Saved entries
______
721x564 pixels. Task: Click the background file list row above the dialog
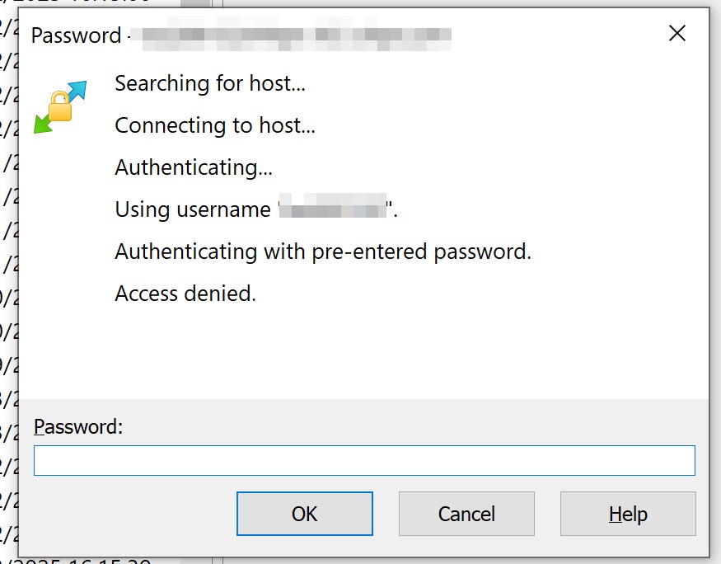pyautogui.click(x=82, y=2)
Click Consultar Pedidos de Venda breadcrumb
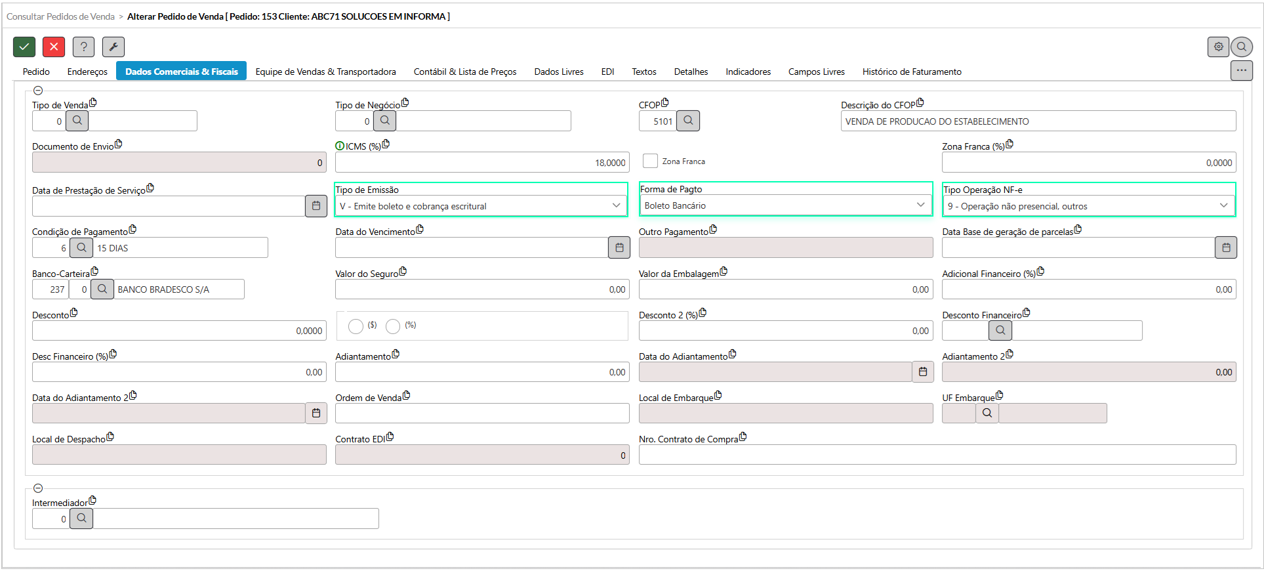 click(x=60, y=16)
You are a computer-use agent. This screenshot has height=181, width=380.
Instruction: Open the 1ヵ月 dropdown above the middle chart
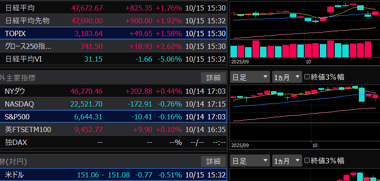click(287, 77)
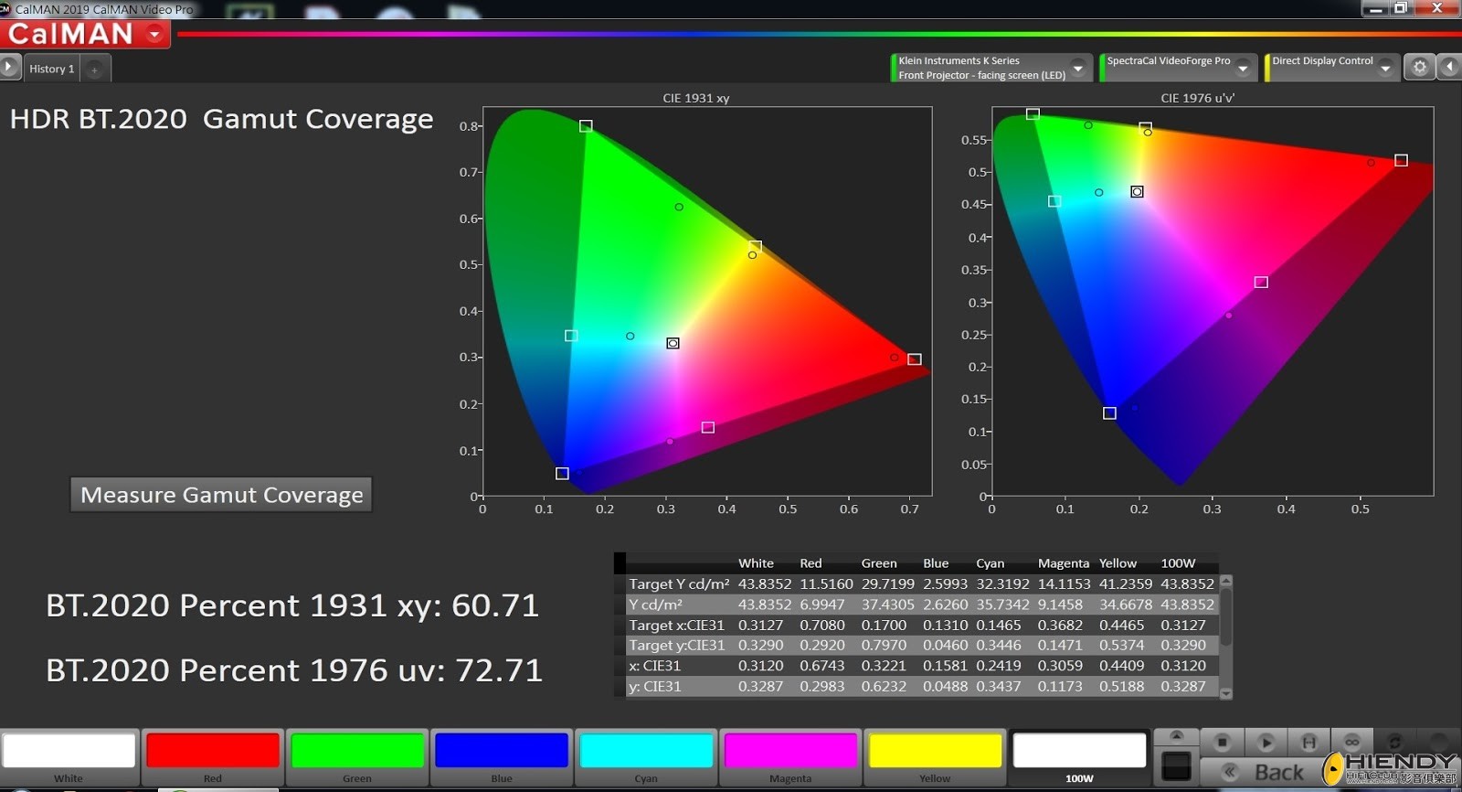This screenshot has height=792, width=1462.
Task: Select the Red color swatch
Action: point(213,757)
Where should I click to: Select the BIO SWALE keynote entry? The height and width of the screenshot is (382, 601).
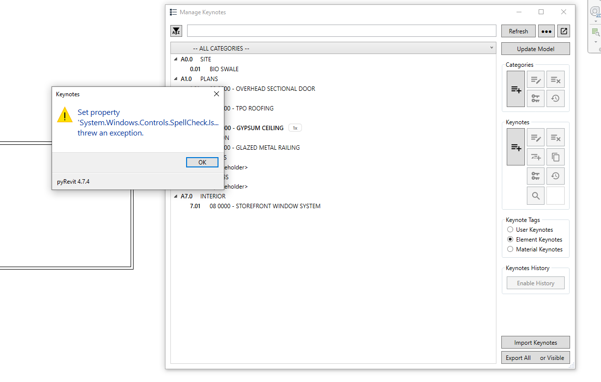point(223,69)
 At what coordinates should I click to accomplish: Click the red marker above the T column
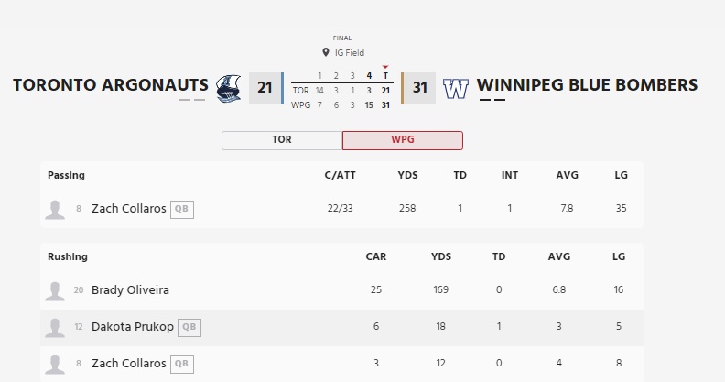click(385, 66)
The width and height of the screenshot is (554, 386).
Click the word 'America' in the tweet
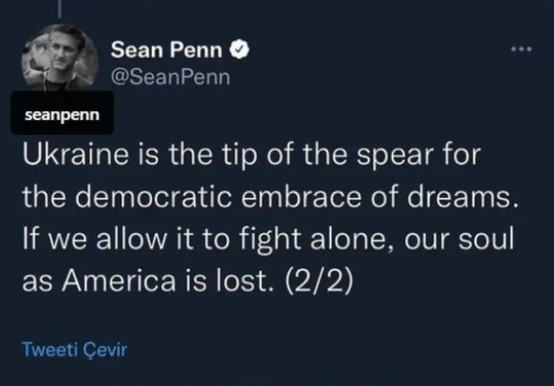pyautogui.click(x=118, y=281)
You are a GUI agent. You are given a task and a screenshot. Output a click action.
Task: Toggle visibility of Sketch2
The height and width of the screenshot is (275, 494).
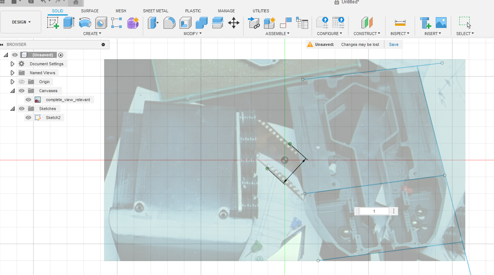28,118
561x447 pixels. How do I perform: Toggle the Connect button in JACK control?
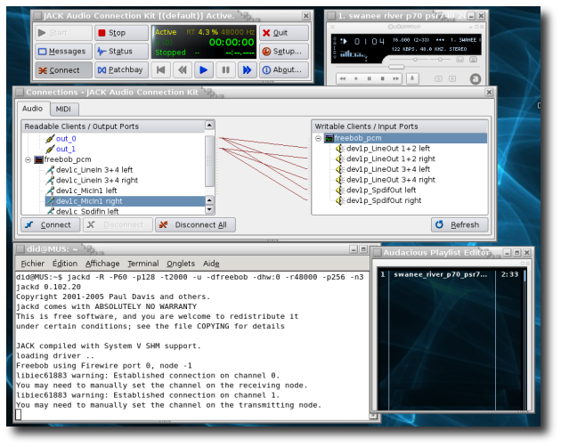pyautogui.click(x=62, y=69)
______
■ **EXERCISE OBJECTIVE**
A verbatim copy is needed of the lines running from the line with "You are a computer-use" to the end of the data above, both included. Keep the pictures out of it.

■ **OUTPUT FOR THIS EXERCISE**
You are a computer-use agent. This screenshot has height=181, width=380.
Instruction: Open the 1ヵ月 dropdown above the middle chart
click(287, 77)
This screenshot has height=792, width=1462.
Task: Select the Red color swatch
Action: point(213,757)
Where should I click to: Select the BIO SWALE keynote entry? The height and width of the screenshot is (382, 601).
point(223,69)
 At what coordinates should I click to accomplish: Click the red marker above the T column
click(385, 66)
The width and height of the screenshot is (554, 386).
Click the word 'America' in the tweet
pyautogui.click(x=118, y=281)
You are a GUI agent. You are given a task and a screenshot. Output a click action.
Task: Toggle visibility of Sketch2
The height and width of the screenshot is (275, 494).
28,118
561x447 pixels. How do I perform: Toggle the Connect button in JACK control?
pyautogui.click(x=62, y=69)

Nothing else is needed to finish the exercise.